[SET PROBLEM 1]
Transcribe the part of the article on the CBSE re-evaluation row that starts with the words containing "Questions overs revaluation" and ends with "the video clip.".
[SET PROBLEM 2]
From the article on the CBSE re-evaluation row, list every fee named in the bill, with its amount and the unit it is charged per.

CBSE OSM row: Rahul slams re-evaluation process, says students pay for Board’s errors

Congress leader Rahul Gandhi on Monday (June 1) hit out at the Modi government over the CBSE’s re-evaluation process and costs, saying that when education is run like a business, mistakes are multiplied instead of corrected.

He also shared a video of his interaction with students grappling with issues in the Board’s On-Screen Marking (OSM) system.

Questions overs revaluation costs

“Beware of pickpockets – today, they are sitting right inside the CBSE. If your marks are incorrect due to a CBSE error, what do you get? A bill: Digital scanned copy: Rs 100 per subject. Re-totalling: Rs 100 per paper. Re-evaluation: Rs 25 per question,” Rahul said in a post in Hindi on X, accompanying the video clip.

Also read | CBSE revaluation row: Rahul slams PM Modi, demands judicial inquiry

A student may have to shell out up to Rs 2,000 merely to verify whether their answer sheet has been evaluated correctly, the Leader of Opposition in the Lok Sabha said. With nearly four lakh students filing such applications, one can only imagine the revenue being generated by the CBSE, he added.

[DATASET ENTRIES]
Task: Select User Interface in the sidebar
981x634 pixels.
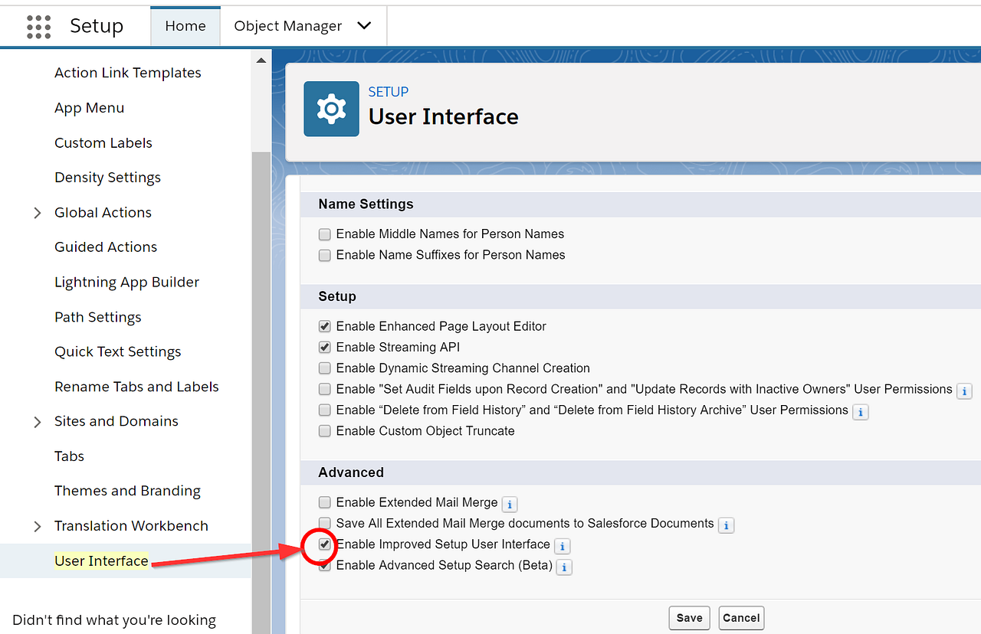Action: click(101, 560)
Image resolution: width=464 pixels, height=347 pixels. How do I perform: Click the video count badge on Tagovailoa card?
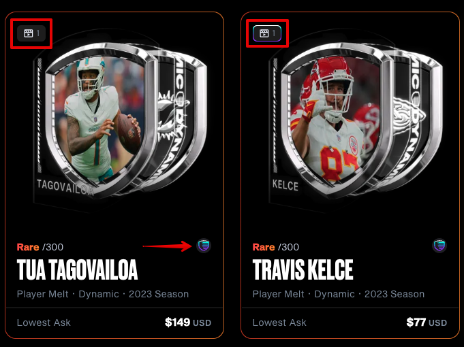pos(31,33)
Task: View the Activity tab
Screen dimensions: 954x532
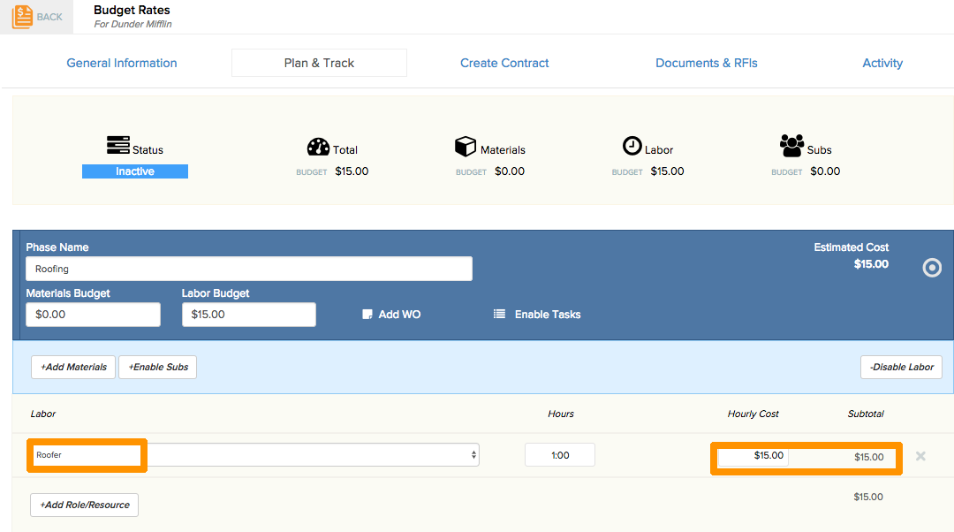Action: pyautogui.click(x=882, y=63)
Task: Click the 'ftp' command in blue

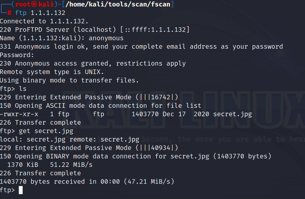Action: pos(21,13)
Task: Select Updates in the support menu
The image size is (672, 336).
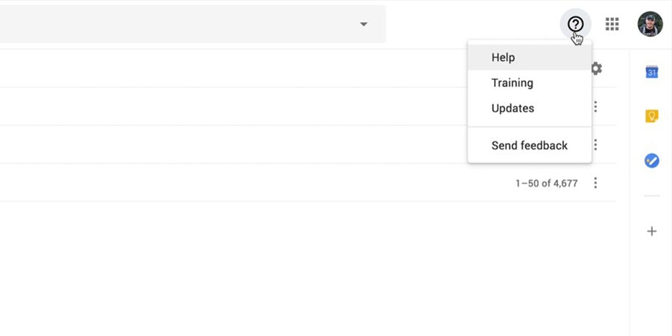Action: (x=512, y=108)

[WRITTEN SOLUTION 1]
Questions overs revaluation costs

“Beware of pickpockets – today, they are sitting right inside the CBSE. If your marks are incorrect due to a CBSE error, what do you get? A bill: Digital scanned copy: Rs 100 per subject. Re-totalling: Rs 100 per paper. Re-evaluation: Rs 25 per question,” Rahul said in a post in Hindi on X, accompanying the video clip.

[WRITTEN SOLUTION 2]
- Digital scanned copy: Rs 100 per subject
- Re-totalling: Rs 100 per paper
- Re-evaluation: Rs 25 per question